**Extracted material:**
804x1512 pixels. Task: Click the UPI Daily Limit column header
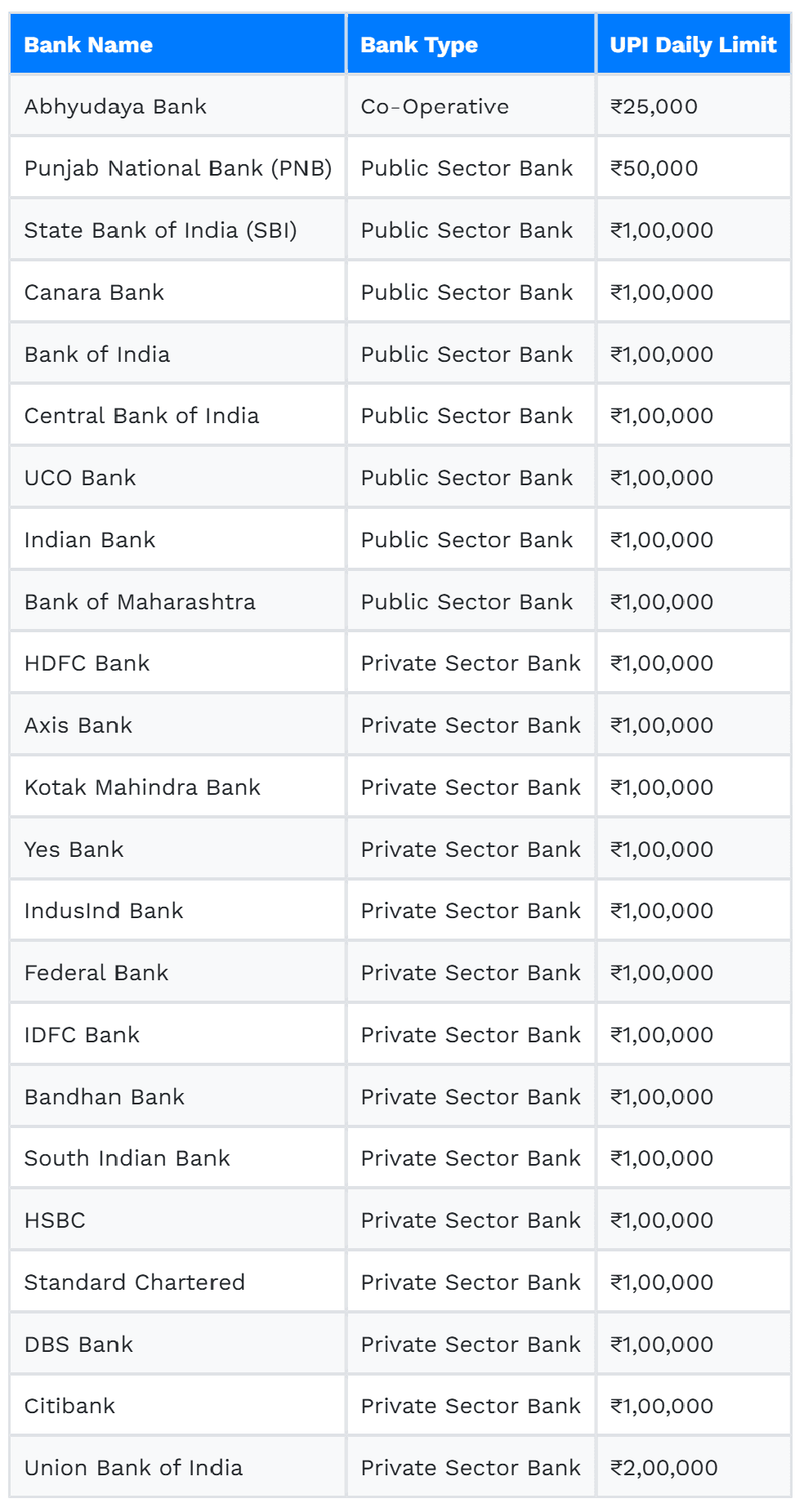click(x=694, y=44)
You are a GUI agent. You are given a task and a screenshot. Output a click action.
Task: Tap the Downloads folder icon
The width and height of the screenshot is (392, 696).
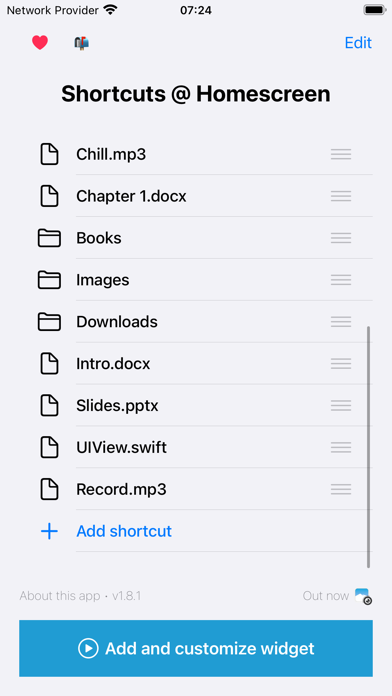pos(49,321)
---
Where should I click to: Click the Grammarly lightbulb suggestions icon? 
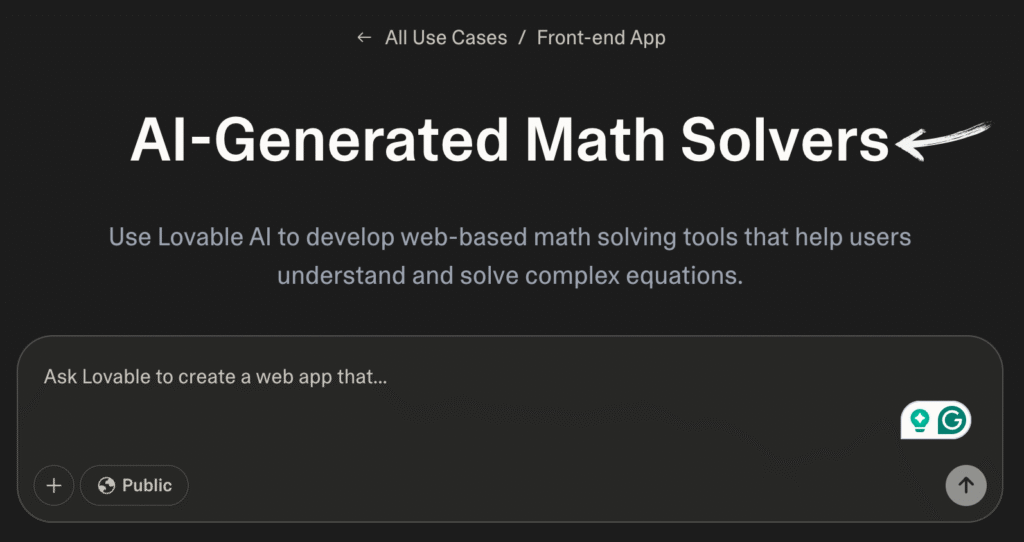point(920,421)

**What the exercise asks:**
The answer is the lines above from the one with "804x1512 pixels. Task: Click" to the one with "Task: Tap the Downloads folder icon", set down exactly, with no pictures.

**Answer to this problem:**
804x1512 pixels. Task: Click the UPI Daily Limit column header
click(x=694, y=44)
You are a GUI agent. You are given a task and a screenshot. Output a click action.
Task: Tap the Downloads folder icon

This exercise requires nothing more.